John Constantine teve algo muito próximo do que podemos chamar de uma “vida feliz” durante a passagem do roteirista Paul Jenkins nos sete volumes de Hellblazer publicados pela Panini durante a fase Demoníaco. Infelizmente para o mago, o leitor não é apresentado a histórias tão interessantes quando sua vida é cercada por amigos e uma namorada companheira. Assim, logo no fim de sua fase, Jenkins trata de dar um fim a essa vidinha feliz e John, como sempre, põe tudo a perder, abrindo caminho para Warren Ellis assumir o título em seguida com a curta fase batizada de Assombrado.

Ellis faz um excelente trabalho nesse volume ao pegar um ponto de partida para o personagem que não deixa para o leitor novato a necessidade de ter lido a série anteriormente. O primeiro arco de seis histórias conta como a vida de John Constantine é jogada na sarjeta quando ele investiga o brutal assassinato de sua ex-namorada Isabel Bracknell. Ao se aprofundar no submundo do crime londrino, John recebe uma surra de “aviso” dos comparsas do assassino — que também é um mestres das artes ocultas — e passa boa parte do volume se recuperando e planejando sua vingança. Isso porque o fantasma de Isabel continua se manifestando em Londres, o que significa que sua alma está atormentada e ainda não conseguiu concluir a passagem para o além.

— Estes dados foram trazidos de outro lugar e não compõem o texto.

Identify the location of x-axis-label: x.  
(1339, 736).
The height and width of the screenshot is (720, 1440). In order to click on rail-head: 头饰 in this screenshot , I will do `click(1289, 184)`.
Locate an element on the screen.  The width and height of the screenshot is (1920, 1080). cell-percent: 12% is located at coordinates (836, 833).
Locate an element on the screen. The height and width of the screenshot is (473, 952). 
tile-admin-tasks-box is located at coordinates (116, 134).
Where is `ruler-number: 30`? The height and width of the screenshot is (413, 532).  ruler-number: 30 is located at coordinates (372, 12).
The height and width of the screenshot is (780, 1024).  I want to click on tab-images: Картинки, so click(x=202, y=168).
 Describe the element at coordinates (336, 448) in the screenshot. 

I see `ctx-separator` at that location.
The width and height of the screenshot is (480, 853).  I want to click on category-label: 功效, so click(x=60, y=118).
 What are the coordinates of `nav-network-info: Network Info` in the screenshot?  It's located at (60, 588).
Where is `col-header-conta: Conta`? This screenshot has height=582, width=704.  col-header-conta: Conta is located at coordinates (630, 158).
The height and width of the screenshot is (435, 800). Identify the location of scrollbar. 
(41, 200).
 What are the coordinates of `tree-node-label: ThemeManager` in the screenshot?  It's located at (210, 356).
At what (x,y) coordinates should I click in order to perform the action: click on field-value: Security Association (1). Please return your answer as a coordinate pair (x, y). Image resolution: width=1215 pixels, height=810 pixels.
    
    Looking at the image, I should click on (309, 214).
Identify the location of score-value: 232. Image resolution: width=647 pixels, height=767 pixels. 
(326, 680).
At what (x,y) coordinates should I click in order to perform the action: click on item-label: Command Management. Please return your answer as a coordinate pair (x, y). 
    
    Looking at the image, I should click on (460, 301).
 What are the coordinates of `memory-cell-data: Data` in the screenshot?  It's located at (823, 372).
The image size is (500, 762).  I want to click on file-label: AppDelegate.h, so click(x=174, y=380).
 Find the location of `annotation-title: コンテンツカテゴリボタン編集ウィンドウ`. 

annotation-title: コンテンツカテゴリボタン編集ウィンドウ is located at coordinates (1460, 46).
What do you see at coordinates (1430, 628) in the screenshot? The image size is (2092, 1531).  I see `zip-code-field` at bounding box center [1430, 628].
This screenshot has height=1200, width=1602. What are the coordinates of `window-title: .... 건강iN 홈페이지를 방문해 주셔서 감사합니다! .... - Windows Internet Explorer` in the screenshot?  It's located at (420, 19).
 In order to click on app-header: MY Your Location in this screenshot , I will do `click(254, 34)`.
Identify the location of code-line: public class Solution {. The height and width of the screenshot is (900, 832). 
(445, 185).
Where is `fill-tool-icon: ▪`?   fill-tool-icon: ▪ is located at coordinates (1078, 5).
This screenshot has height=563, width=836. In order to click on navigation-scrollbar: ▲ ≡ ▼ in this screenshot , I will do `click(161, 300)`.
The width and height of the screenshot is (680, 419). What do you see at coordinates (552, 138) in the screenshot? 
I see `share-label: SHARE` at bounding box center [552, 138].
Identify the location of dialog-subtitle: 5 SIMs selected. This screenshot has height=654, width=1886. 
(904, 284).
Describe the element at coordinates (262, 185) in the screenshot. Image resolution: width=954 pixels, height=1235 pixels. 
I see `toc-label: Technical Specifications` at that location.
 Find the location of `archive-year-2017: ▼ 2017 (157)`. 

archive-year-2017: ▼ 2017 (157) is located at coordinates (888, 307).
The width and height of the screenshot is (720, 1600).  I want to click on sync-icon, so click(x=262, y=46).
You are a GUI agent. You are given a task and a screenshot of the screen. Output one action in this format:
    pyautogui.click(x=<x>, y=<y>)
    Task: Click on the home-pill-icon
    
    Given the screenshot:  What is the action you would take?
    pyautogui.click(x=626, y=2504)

O texto de Ellis é maduro e bastante sóbrio, o que faz com que certas passagens de extrema violência se destaque — principalmente sob o lápis de John Higgins, que consegue retratar um Constantine quarentão de forma bastante acertada. Aliás, é interessante como a passagem do tempo é retratada pelo roteirista, que faz questão de mostrar que o personagem segue envelhecendo normalmente e não está congelado no tempo como outros personagens da DC Comics, que nunca saem da faixa dos trinta. A ambientação também faz claras referências ao final da década de 1990 (em que a história foi publicada), com Friends passando na televisão ou jornais anunciando homenagens póstumas à Lady Di. Além disso, temos um excelente trabalho de pesquisa sobre ocultismo realizado pelo autor, que faz seu vilão ser um seguidor de Aleister Crowley. O assassinato de Isabel teria fortes ligações com a obra de Crowley e faz com que o vilão seja muito verossímil, assim como a magia nesse arco está longe de ser feitiços lançados com pirotecnia, como na versão de Constantine dos Novos 52.

Essa ligação de Ellis com acontecimentos atuais, na época, acabou resultando no cancelamento prematuro de sua passagem pelo título. Devido ao massacre de Columbine em 1999, uma de suas histórias acabou sendo censurada pela DC/Vertigo, e o roteirista interrompeu seu trabalho na editora. Por esse motivo, a fase Assombrado tem apenas dois volumes (diferente dos sete ou oito das fases de outros autores). Uma pena, pois A Mulher Escarlate é uma das melhores histórias de Constantine já publicadas.